▸ WHAT YOU SHOULD DO: What I need is an exact repeat of the lines from the one with "The height and" through the end of the listing below. Leave out every picture.

**** EXTRACTED RECORDS

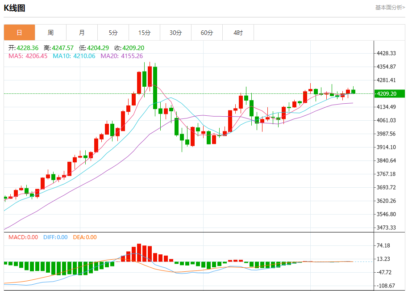Show the 30分 chart tab
Screen dimensions: 408x291
click(x=175, y=33)
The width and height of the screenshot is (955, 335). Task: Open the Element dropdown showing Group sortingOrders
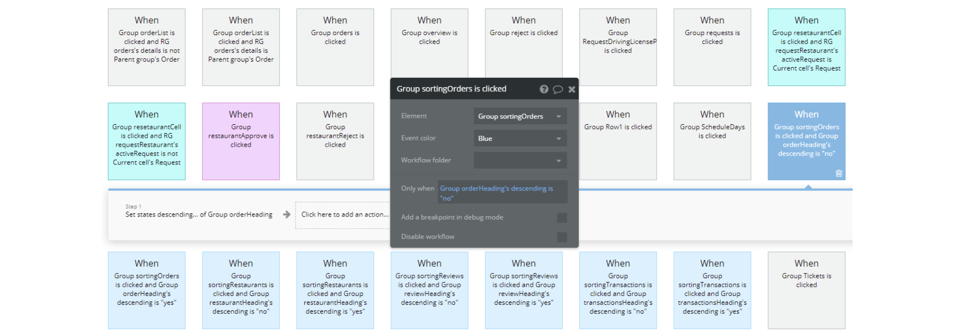pyautogui.click(x=520, y=116)
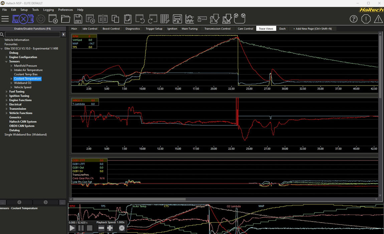Click the new file plus icon
This screenshot has height=234, width=384.
53,19
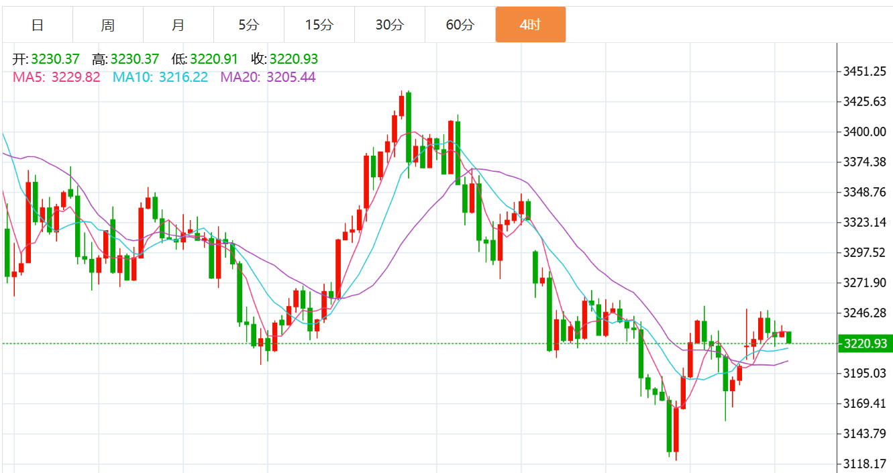893x473 pixels.
Task: Choose the 30分 interval tab
Action: coord(390,25)
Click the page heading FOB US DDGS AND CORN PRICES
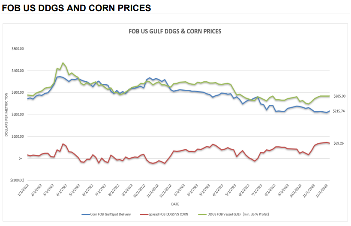 tap(76, 8)
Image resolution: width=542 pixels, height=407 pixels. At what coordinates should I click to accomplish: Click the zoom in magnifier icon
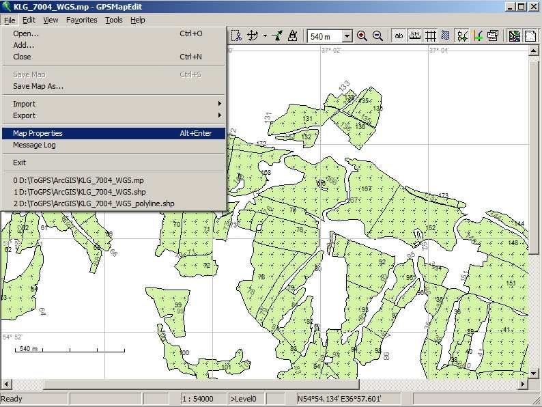tap(362, 36)
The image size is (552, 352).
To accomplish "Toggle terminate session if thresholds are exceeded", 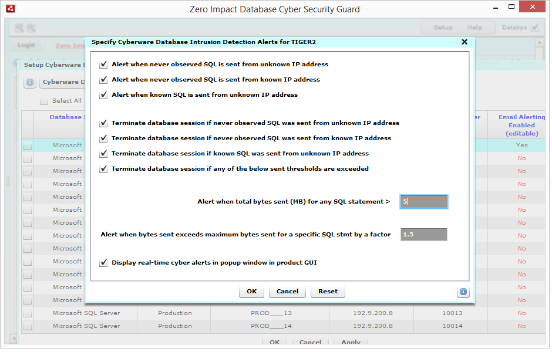I will (104, 169).
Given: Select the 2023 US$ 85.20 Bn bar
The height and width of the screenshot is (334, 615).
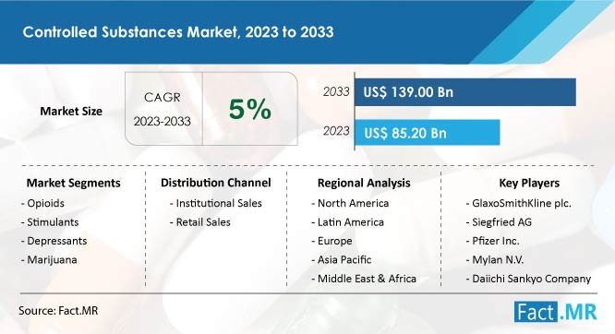Looking at the screenshot, I should point(428,133).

********

▸ TASK RESPONSE:
The height and width of the screenshot is (334, 615).
Looking at the screenshot, I should point(428,133).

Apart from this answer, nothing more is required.